Mal nommer
les choses, c'est ajouter

au malheur du monde.

Albert Camus.


vendredi 10 octobre 2008

Andalousies imaginaires




Nous y veillons et y reviendrons sans trêve: nous voulons, sans encourir ipso facto divers soupçons, pouvoir lire par exemple Robert Redeker et dialoguer avec lui si ça nous stimule et nous éveille; nous voulons nous instruire et nous interroger avec Sylvain Gouguenheim, ou avec Olivier Pétré-Grenouilleau, et confronter nous-mêmes nos hiatus éventuels entre nos sensibilités politiques et leurs recherches; nous voulons pouvoir apprécier le niveau du Discours de Ratisbonne de Benoît XVI — niveau qui aurait pourtant mérité ici bien plus qu'une note, qui n'aura même pas été rédigée — en espérant alors qu'il aurait pu être l'occasion d'une disputatio digne des Andalousies les mieux rêvées, comme l'esquissent par exemple Jean Bollack, Christian Jambet et Abdelwahab Meddeb, dans leur ouvrage, La conférence de Ratisbonne, enjeux et controverses (Bayard, 2007). Bref, nous voulons une liberté pour la pensée et pour l'histoire, activités intellectuelles indissociables, libertés indissociables. Nous ne pouvons donc qu'être comblés par la parution dans Le Monde du 10 octobre 2008 de l'Appel de Blois, rédigé par l'association Liberté pour l'Histoire:

Dans le cadre des Rendez-Vous de l'Histoire de Blois consacrés en 2008 aux Européens, Liberté pour l'Histoire invite à approuver l'appel suivant:
"Inquiets des risques d'une moralisation rétrospective de l'histoire et d'une censure intellectuelle, nous en appelons à la mobilisation des historiens européens et à la sagesse des politiques. L'Histoire ne doit pas être l'esclave de l'actualité ni s'écrire sous la dictée de mémoires concurrentes. Dans un État libre, il n'appartient à aucune autorité politique de définir la vérité historique et de restreindre la liberté de l'historien sous la menace de sanctions pénales. Aux historiens, nous demandons de rassembler leurs forces à l'intérieur de leur propre pays en y créant des structures similaires à la nôtre et, dans l'immédiat, de signer individuellement cet appel pour mettre un coup d'arrêt à la dérive des lois mémorielles. Aux responsables politiques, nous demandons de prendre conscience que, s'il leur appartient d'entretenir la mémoire collective, ils ne doivent pas instituer, par la loi et pour le passé, des vérités d'État dont l'application judiciaire peut entraîner des conséquences graves pour le métier d'historien et la liberté intellectuelle en général. En démocratie, la liberté pour l'Histoire est la liberté de tous."
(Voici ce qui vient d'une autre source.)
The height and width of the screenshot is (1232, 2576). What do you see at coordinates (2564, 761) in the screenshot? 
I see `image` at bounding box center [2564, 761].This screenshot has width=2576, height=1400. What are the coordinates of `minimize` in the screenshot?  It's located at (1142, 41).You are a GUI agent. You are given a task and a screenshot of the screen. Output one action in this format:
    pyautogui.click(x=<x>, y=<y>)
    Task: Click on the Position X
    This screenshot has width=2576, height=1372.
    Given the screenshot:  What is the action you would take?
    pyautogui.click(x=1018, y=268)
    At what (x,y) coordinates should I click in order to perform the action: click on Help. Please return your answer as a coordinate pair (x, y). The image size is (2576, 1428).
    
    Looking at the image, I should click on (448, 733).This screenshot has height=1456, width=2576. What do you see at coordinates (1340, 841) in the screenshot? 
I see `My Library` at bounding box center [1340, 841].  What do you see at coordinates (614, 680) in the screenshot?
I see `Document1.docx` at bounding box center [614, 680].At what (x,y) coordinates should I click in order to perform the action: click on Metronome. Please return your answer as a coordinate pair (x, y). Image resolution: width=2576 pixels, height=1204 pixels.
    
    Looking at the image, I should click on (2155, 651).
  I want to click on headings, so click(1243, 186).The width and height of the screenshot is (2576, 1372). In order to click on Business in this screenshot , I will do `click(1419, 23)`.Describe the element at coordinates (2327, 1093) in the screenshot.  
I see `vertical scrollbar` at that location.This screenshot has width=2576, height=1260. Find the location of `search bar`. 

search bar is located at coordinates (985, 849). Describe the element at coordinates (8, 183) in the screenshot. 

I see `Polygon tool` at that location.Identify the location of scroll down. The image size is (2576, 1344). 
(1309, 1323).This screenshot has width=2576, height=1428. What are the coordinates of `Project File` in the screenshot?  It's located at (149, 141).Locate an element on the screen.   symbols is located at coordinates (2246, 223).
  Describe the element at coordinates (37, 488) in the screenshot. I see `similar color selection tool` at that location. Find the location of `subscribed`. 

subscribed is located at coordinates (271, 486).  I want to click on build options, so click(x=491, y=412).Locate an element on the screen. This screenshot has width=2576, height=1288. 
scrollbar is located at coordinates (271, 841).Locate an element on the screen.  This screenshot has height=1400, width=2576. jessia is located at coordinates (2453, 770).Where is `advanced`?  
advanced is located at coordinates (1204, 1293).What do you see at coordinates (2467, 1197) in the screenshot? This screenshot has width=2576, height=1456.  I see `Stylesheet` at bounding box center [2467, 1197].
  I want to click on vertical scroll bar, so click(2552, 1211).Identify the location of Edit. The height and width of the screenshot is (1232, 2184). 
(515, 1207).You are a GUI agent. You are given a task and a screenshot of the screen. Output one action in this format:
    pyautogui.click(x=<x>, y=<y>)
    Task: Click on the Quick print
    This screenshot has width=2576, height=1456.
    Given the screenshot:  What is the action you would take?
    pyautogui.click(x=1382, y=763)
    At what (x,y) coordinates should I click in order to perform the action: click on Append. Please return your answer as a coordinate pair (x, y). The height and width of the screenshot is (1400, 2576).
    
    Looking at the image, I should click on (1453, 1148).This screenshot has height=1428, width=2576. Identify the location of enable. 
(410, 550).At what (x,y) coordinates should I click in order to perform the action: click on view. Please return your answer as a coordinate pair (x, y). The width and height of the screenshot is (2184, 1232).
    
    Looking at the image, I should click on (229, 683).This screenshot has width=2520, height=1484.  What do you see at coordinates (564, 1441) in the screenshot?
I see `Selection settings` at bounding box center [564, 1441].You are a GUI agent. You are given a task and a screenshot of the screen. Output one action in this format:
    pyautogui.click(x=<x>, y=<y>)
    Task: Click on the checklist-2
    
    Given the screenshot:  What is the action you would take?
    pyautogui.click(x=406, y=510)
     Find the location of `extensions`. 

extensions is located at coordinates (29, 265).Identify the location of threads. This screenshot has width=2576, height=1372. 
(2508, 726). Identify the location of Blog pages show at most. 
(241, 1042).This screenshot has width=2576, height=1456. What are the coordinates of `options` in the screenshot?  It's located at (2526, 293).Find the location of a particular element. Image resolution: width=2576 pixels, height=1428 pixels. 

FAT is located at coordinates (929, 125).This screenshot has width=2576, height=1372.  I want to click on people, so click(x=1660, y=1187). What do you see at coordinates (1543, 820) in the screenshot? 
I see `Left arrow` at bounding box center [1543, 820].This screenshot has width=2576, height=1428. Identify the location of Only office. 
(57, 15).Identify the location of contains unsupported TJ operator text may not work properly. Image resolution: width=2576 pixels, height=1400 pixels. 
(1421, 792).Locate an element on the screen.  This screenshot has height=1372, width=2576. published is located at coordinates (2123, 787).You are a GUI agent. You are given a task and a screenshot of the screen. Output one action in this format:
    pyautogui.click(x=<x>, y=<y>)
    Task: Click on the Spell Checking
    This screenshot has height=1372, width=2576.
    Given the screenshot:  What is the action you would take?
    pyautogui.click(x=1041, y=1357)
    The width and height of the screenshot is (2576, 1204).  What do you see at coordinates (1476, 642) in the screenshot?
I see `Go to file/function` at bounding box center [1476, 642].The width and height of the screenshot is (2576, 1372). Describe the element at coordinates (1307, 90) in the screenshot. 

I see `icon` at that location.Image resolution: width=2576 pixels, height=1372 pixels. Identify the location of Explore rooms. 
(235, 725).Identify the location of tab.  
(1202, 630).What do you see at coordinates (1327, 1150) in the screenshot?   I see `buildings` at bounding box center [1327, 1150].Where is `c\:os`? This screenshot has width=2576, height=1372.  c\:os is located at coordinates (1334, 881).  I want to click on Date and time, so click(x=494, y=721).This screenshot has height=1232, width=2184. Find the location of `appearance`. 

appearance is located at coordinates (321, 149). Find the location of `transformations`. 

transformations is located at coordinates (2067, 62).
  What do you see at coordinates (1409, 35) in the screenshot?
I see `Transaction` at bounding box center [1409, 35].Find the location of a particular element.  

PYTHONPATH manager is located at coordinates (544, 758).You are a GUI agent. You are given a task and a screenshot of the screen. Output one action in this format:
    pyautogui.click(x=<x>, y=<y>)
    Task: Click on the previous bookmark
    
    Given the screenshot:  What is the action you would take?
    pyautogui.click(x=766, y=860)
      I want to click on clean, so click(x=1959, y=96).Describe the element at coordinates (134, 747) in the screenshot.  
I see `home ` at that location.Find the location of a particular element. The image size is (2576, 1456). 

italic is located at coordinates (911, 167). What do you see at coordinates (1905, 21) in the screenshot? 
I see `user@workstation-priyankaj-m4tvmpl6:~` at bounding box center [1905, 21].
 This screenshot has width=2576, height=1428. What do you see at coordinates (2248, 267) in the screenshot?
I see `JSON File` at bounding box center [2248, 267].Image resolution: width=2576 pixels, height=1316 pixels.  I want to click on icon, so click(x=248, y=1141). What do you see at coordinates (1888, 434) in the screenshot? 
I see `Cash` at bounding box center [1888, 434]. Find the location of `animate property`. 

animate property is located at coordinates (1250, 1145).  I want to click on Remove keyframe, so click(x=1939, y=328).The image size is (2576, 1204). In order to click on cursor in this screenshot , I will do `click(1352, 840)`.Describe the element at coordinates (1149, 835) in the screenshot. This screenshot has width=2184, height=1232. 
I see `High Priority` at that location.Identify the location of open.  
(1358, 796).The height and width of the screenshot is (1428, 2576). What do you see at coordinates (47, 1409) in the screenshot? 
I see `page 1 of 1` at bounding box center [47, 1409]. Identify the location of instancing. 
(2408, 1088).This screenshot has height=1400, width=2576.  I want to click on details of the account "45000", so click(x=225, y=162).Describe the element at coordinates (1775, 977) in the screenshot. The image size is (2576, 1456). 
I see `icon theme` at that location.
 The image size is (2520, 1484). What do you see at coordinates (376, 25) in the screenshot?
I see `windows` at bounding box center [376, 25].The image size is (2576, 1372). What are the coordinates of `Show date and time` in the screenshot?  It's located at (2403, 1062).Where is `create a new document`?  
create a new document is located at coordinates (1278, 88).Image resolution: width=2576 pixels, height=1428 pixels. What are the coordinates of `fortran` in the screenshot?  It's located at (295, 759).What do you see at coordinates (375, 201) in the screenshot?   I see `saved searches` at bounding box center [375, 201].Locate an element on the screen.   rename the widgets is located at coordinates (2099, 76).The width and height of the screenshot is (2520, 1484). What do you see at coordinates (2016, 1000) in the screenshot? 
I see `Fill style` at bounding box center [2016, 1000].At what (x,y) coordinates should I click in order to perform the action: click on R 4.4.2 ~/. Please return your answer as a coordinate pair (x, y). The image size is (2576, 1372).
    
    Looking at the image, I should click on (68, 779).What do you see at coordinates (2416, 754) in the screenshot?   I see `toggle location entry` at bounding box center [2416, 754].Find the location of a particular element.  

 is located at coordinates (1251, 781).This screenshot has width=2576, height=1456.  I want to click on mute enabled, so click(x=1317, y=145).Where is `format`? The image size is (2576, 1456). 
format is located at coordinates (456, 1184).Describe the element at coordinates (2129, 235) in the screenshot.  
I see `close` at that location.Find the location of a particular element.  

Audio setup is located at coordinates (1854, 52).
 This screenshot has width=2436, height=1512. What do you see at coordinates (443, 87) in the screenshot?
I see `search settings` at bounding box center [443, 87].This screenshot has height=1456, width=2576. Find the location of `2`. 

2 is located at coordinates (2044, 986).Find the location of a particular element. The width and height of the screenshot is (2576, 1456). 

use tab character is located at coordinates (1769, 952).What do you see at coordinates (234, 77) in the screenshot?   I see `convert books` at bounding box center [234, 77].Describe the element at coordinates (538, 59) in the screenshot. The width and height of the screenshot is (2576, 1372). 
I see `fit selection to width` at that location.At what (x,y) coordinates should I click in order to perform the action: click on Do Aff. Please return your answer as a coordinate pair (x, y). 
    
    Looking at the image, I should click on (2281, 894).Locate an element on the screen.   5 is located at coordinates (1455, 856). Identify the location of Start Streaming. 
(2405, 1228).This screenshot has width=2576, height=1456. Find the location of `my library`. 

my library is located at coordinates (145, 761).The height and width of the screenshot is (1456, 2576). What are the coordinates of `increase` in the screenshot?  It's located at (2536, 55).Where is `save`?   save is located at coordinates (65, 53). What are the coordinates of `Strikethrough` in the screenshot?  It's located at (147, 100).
Signataires: Aleida et Jan Assmann (Constance et Heidelberg), Elie Barnavi (Tel-Aviv), Luigi Cajani (Rome), Hélène Carrère d'Encausse (Paris), Étienne François (Berlin), Timothy Garton Ash (Oxford), Carlo Ginzburg (Bologne), José Gotovitch (Bruxelles), Eric Hobsbawm (Londres), Jacques Le Goff (Paris), Karol Modzelewski (Varsovie), Jean Puissant (Bruxelles), Sergio Romano (Milan), Rafael Valls Montes (Valence), Henri Wesseling (La Haye), Heinrich August Winkler (Berlin), Guy Zelis (Louvain).

Notons encore qu'il n'appartient pas aux seuls historiens et responsables politiques de veiller à ce bien commun. Il faut aussi que, citoyens et lecteurs, nous refusions de nous laisser intimider par les
oukazes politiciens et corporatistes des chiens de garde et des gardiens du temple.
Pour mieux mesurer l'importance et le contexte de cet appel, il faudra le compléter par la lecture de l'article de Pierre Nora: Liberté pour l'Histoire, paru le même jour dans le même journal, et qui suit cette note en page interne, dans Repères.

Enfin, puisqu'il serait angélique d'imaginer toute étude et recherche de la vérité à l'abri de nos passions, nous ne l'écririons pas aujourd'hui mieux que naguère nous le fîmes, à propos du texte d'Akram Belkaïd:
La Shoah et les faux amis des Palestiniens: "Malgré les désaccords, les fossés, les guerres, la force et l'intelligence de nos causes se mesurent d'abord à l'attention ouverte que nous portons à celles de nos adversaires".

Image: Disputatio au sablier à l'Université de Fribourg, circa 1500.